William Elliot wrote: >quasi wrote: >> >> >> >> I meant _your_ source, where _you_ got the problem, not >> >> the actual source. >> > >> >Email, if makes any difference for this group >> >> Fine, and in that case you could have introduced the problem >> by saying something like ... >> >> In a private email, I was asked the following question ... >> >> ... question ... >> >> Of course you don't actually _have_ to reveal your source, >> but by doing so, at least you dispel the false impression >> that the problem is of your own creation. > >With that finally acceptable answer, did quo learn anything >new that I hadn't already told you? > >> On the other hand, if someone (such as myself) asks you for >> the nature of your source, it don't see why you would choose >> to withhold that information. > >Why do you block your email address while others such as I, >don't?
I prefer to remain anonymous.
But I try to attribute problems and solutions to their source, to the extent that I'm aware of the source.
Thus, if I ask about an exercise from a text, I would quote or paraphrase the problem, and identify the author, title, edition, and page number.
If I get a problem from a competition, I would indicate the competition name, year, and problem number (or as much of that information as I know).

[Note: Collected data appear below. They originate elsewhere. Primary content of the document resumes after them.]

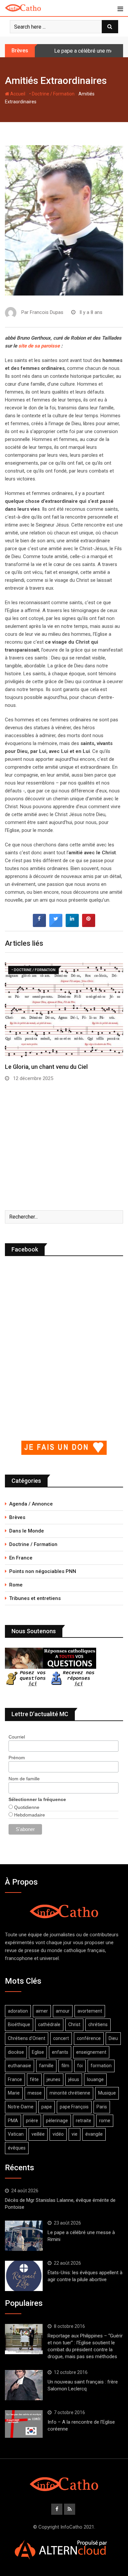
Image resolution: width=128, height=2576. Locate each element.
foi (80, 2065)
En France (20, 1558)
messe (35, 2093)
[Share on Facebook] (39, 925)
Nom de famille (24, 1778)
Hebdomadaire (29, 1814)
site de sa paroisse (39, 346)
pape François (74, 2106)
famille (46, 2065)
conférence (89, 2038)
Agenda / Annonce (31, 1504)
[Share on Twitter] (55, 925)
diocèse (16, 2052)
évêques (17, 2148)
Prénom (17, 1757)
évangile (94, 2134)
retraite (83, 2120)
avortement (89, 2011)
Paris (101, 2106)
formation (101, 2065)
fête (34, 2079)
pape (46, 2106)
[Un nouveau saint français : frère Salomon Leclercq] (24, 2385)
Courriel (17, 1736)
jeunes (53, 2079)
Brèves (17, 1517)
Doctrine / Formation (33, 1544)
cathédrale (49, 2024)
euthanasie (19, 2065)
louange (95, 2079)
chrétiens (98, 2024)
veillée (38, 2134)
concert (61, 2038)
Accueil (17, 93)
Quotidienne (26, 1807)
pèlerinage (57, 2120)
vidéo (58, 2134)
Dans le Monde (26, 1531)
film (65, 2065)
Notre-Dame (20, 2106)
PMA (13, 2120)
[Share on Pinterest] (88, 925)
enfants (60, 2052)
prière (32, 2120)
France (15, 2079)
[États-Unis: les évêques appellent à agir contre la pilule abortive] (24, 2276)
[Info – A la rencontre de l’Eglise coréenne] (24, 2424)
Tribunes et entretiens (35, 1598)
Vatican (16, 2134)
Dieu (113, 2038)
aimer (42, 2011)
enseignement (91, 2052)
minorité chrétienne (70, 2093)
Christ (74, 2024)
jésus (73, 2079)
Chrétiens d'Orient (26, 2038)
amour (63, 2011)
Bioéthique (19, 2024)
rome (104, 2120)
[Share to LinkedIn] (72, 925)
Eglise (38, 2052)
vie (74, 2134)
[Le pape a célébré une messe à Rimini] (24, 2236)
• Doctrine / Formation (52, 93)
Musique (107, 2093)
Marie (14, 2093)
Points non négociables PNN (42, 1571)
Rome (16, 1585)
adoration (18, 2011)
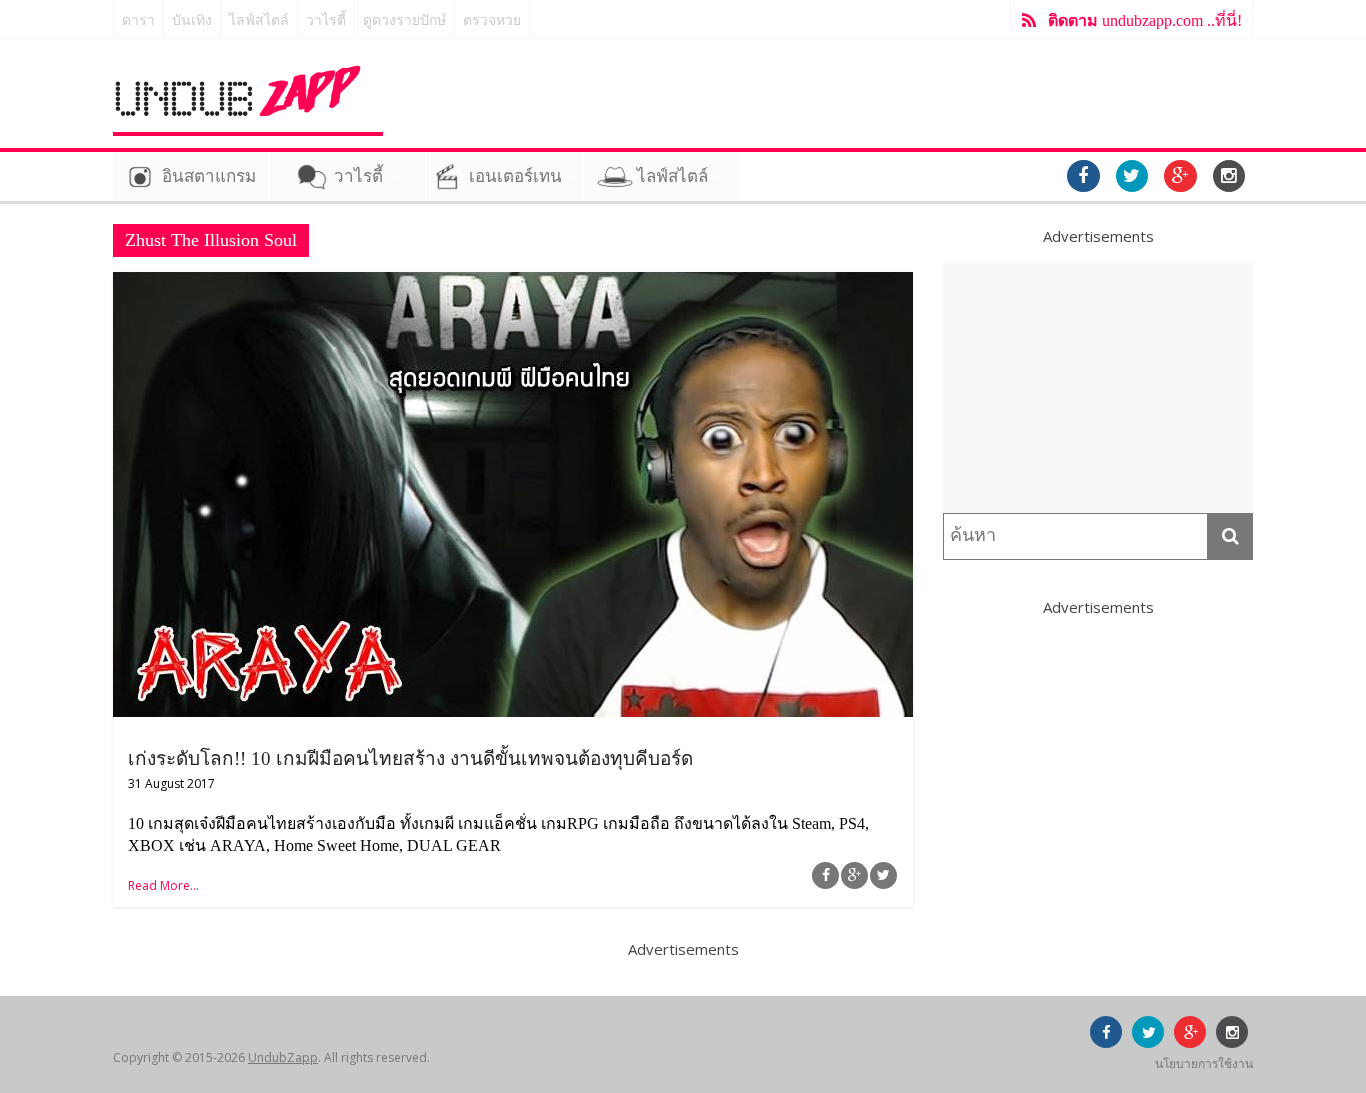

If I am relaying a problem from another user in another forum, I would identify the forum and username of the person in that forum who posed the problem.
If I am discussing an unsolved problem then, provided I'm aware that it's unsolved, I would indicate that.
If it's my own question, I don't need to identify the source since I regard that as the default assumption. Of course, it will often turn out that such a question is actually a known question, and that's fine, but if I know such a source in advance, I think it's only fair (both to the reader and to the source) that I attribute the problem to that source.
Now I'm not saying that everyone has to follow those guidelines but in your case, there have been quite a few situations where, in my opinion, omitting any hint of attribution was deceptive, making it look like the problem was one that you'd thought up.
>My response was appropriate to the quality of your unacademic >asking copied here, for your convenience, below.
From email@example.com Thu Dec 27 02:47:23 2012
>>>...> I suspect that the above question is not actually yours. >>>...> >>>...> If that's the case, what is the actual source? >>>...> >>>...> Is it from a poster in another forum? If so, why do you >>>...> omit mention of the poster and the forum? >>>...> >>>...> Is it from a book or math contest? >>>...> >>>...> Why do you repeatedly post questions that are not your >>>...> own without giving credit to the source?
I stand by the above.
I would have taken it back if it turned out the problem was your own (but as I suspected, it wasn't).